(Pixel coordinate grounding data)

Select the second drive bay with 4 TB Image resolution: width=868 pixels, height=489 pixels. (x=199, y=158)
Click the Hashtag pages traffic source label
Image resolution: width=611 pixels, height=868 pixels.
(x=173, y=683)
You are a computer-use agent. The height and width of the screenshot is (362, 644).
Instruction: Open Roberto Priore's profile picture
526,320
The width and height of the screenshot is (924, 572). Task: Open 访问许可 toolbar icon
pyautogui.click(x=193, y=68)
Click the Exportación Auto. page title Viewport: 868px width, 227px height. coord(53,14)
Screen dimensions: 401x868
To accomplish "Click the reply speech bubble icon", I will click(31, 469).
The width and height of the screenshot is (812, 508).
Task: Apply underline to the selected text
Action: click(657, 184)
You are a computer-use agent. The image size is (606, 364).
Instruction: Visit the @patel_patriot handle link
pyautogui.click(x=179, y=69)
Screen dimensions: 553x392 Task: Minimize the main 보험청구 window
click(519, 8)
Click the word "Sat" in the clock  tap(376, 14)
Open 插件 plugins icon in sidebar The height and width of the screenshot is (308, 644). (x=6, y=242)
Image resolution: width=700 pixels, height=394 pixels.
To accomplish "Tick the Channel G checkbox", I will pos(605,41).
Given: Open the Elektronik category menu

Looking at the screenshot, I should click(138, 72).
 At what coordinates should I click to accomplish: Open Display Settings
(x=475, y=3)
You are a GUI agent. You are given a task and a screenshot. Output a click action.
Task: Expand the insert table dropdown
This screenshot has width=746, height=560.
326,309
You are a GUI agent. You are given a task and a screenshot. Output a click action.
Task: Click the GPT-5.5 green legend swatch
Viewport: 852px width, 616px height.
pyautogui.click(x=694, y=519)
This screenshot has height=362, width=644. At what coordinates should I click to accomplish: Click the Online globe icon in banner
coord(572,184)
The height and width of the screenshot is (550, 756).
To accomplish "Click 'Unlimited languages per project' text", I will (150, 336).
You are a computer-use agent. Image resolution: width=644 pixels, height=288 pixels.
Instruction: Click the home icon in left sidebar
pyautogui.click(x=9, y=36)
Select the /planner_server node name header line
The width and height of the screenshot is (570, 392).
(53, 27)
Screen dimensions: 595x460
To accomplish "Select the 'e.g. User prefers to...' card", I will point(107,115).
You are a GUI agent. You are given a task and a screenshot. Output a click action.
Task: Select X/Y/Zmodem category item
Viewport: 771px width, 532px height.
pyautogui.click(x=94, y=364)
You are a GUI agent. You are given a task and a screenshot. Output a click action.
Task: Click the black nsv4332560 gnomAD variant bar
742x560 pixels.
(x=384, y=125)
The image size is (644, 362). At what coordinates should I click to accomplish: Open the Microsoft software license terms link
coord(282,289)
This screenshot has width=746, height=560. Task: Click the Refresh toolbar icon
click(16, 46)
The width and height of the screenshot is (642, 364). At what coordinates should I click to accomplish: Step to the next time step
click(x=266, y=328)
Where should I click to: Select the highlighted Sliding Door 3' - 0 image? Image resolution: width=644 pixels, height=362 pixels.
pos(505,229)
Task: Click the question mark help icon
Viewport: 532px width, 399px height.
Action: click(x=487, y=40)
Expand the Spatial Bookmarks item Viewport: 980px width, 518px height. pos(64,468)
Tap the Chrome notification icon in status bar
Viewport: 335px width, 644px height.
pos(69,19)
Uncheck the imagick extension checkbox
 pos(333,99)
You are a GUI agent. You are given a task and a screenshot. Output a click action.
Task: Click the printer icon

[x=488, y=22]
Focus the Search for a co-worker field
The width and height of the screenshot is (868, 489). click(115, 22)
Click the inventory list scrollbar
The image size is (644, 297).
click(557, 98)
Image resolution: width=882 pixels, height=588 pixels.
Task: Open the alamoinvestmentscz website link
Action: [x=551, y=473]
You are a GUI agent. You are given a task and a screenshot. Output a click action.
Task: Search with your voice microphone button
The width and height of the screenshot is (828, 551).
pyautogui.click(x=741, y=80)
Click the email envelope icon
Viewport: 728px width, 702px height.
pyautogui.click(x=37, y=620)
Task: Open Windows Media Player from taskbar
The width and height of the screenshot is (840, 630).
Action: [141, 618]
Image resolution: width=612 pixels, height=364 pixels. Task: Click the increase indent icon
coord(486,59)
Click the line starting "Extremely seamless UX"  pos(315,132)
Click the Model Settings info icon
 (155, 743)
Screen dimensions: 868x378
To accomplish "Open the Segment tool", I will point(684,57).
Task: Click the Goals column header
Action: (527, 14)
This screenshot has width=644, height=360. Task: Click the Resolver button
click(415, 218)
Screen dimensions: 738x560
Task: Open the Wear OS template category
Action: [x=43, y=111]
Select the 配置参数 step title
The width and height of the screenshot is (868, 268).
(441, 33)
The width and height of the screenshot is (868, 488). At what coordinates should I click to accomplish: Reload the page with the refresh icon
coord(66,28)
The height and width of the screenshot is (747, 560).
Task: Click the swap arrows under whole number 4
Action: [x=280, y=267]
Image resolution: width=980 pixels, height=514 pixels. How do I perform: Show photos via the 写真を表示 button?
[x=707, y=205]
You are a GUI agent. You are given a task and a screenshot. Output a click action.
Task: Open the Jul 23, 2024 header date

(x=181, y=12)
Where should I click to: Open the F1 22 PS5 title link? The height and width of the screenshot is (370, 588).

### Task item
Reproduce each line from the data that has "title" in it.

### Answer below
Click the Exportación Auto. page title Viewport: 868px width, 227px height. coord(53,14)
Select the 配置参数 step title
Where should I click to: Open the F1 22 PS5 title link? The height and width of the screenshot is (370, 588).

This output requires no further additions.